The scenario I'm thinking is that somebody opens a .cs file provided by an adversary, and it persists something to the file system that causes VS to misbehave from then forward due to a collision.

This is already covered by hte VS threat model. Opening a .cs file from an adversary has never been safe (for many reasons**). So VS even warns in this case to only open things trusted.

--

** For example, things like designers will start up and will literally examine and just execute code in the .cs file. The thread from code execution is staggeringly higher than any sort of concern about producing slightly incorrect IDE assistance because we got a file that collided.

GrabYourPitchforks commented 5 years ago

Hi all, spent some time digging around. There's support on the runtime side for exposing non-cryptographic hash algorithms via their own APIs (see https://github.com/dotnet/corefx/issues/25666 for one proposal). Just pulling things out of thin air my gut tells me that if this API gets off the ground we'd probably start with CRC32, Marvin32/64, and xxHash32/64 as a first pass, since the worker code to all of those already exists in Core in some fashion. I'm not optimistic about this making it in to 3.0, but we could ask @terrajobst and others to fast-track it when 3.1 opens up.

tmat commented 5 years ago

@GrabYourPitchforks @terrajobst Would it be possible to publish the implementation as a source package? Also, we need the impl to work on .NET 4.7.2. At least once it has a hash alg that we can use as a replacement for SHA1.

terrajobst commented 5 years ago

Would it be possible to publish the implementation as a source package?

Possible yes, but not desirable. We just ran through this excercise for JSON. It's too fragile, even for internal use.

bcronce commented 5 years ago

I was doing some prototyping on a system where I needed a uniqueness guarantee, but didn't really care about crypto.
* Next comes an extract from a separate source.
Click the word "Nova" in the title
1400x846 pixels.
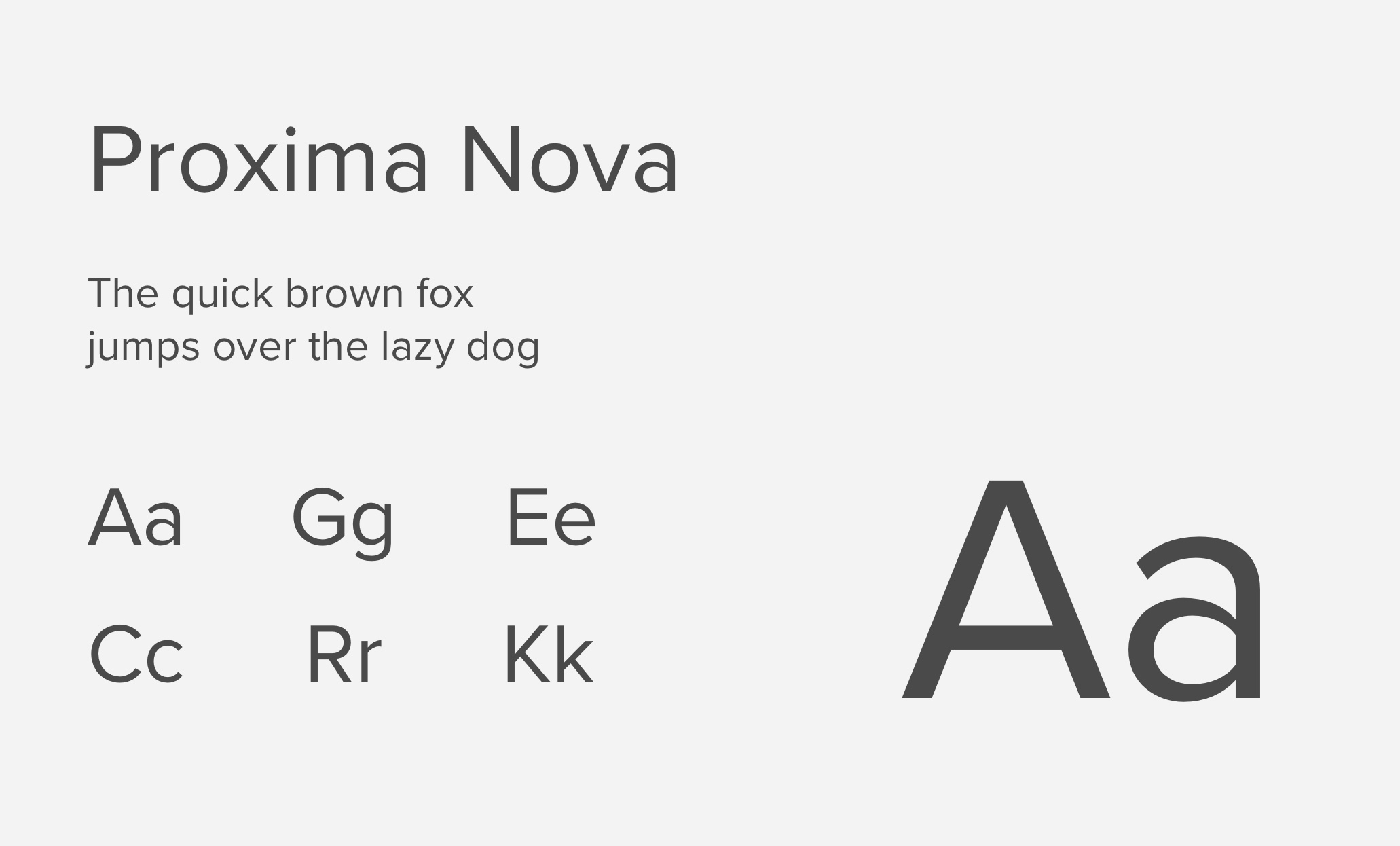coord(569,162)
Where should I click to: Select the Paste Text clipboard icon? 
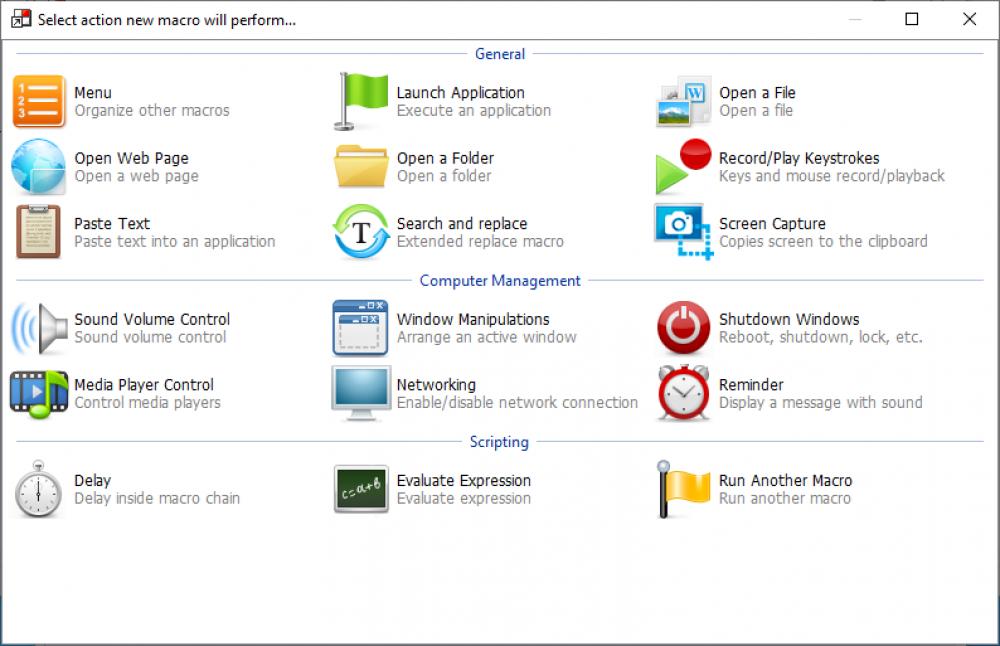[38, 232]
I found a pure native implementation of Blake2 from their official site that out performed the .Net SHA1 for me.

Blake2 was a SHA3 finalist and only lost because it's more difficult to make in hardware, but it's really fast in software. It was made by the best cryptographers in the business and have a track record of creating crypto and finding faults in other crypto.

I consider Blake2 my go to hashing algorithm when I want the properties of crypto strength, but where I don't care about attackers.
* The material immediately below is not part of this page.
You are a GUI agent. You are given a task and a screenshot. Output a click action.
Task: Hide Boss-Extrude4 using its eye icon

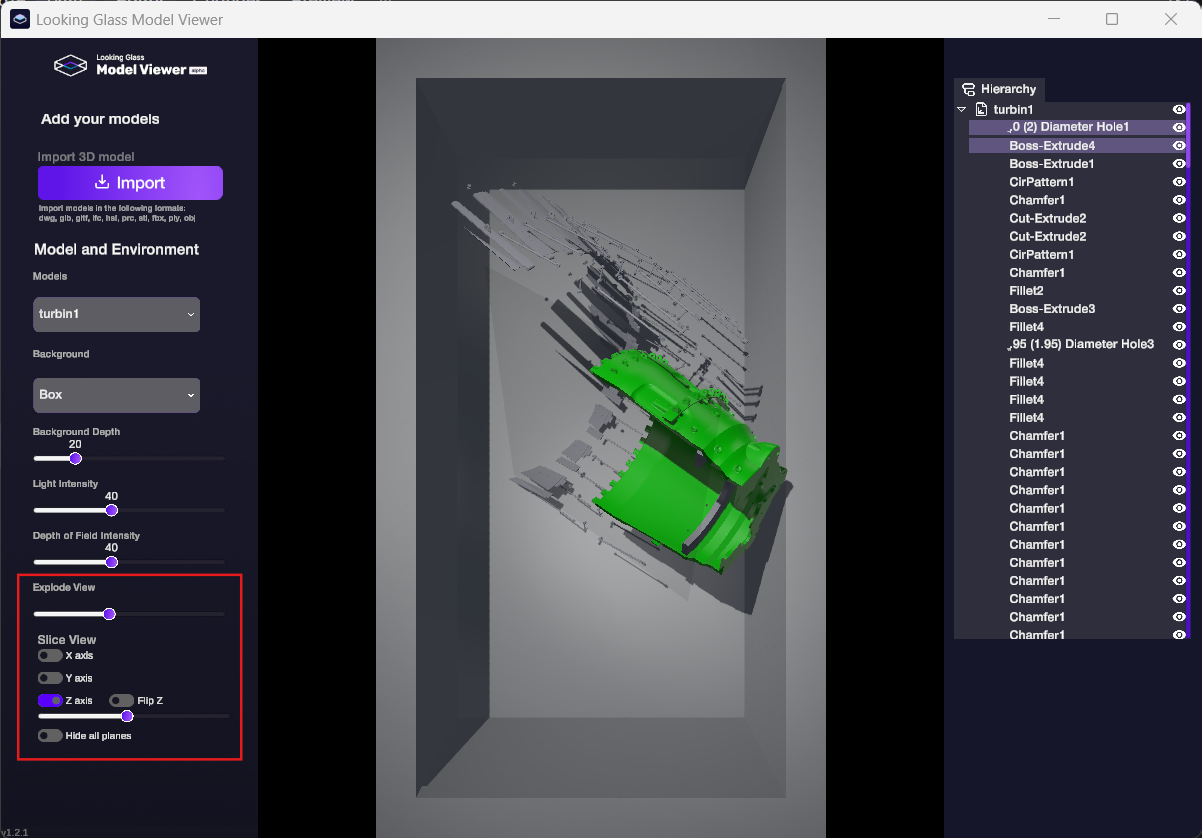[x=1178, y=146]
CyrusNajmabadi commented 4 years ago

@sharwell do we need this issue? We have moved to SHA256 here:

https://github.com/dotnet/roslyn/blob/153fec7d2ada17d32788e60e97dd9c297ce610b4/src/Workspaces/Core/Portable/Workspace/Solution/Checksum_Factory.cs#L24

If we have an actual scenario where we see hash perf showing up, we can use that as a driving function. However, this issue seems speculative and not necessary to just have floating around.

saucecontrol commented 4 years ago

SHA256 is still quite slow. If this is a bottleneck, I've published a BLAKE2 implementation that's roughly 5x faster than Windows CNG's SHA256: https://github.com/saucecontrol/Blake2Fast#blake2fast-vs-net-in-box-algorithms-md5-and-sha2

That's making use of AVX2 intrinsics in netcoreapp3.x, but the scalar fallback is still at least twice as fast as SHA256, even on netfx 32-bit.

CyrusNajmabadi commented 4 years ago

@saucecontrol does this work for these requirements: https://github.com/dotnet/roslyn/issues/33411#issuecomment-465272354

?

saucecontrol commented 4 years ago

It works as is for everything except case insensitive string hashing. That can be done by pushing individual case-normalized characters (or perhaps fixed windows of case-normalized substrings) into the hash state. The API is Span-based, so it's non-allocating and flexible.

saucecontrol commented 4 years ago

I assume you don't care about endianness if you're wanting to hash System.String values directly? Or would you want something that normalizes both case and byte order?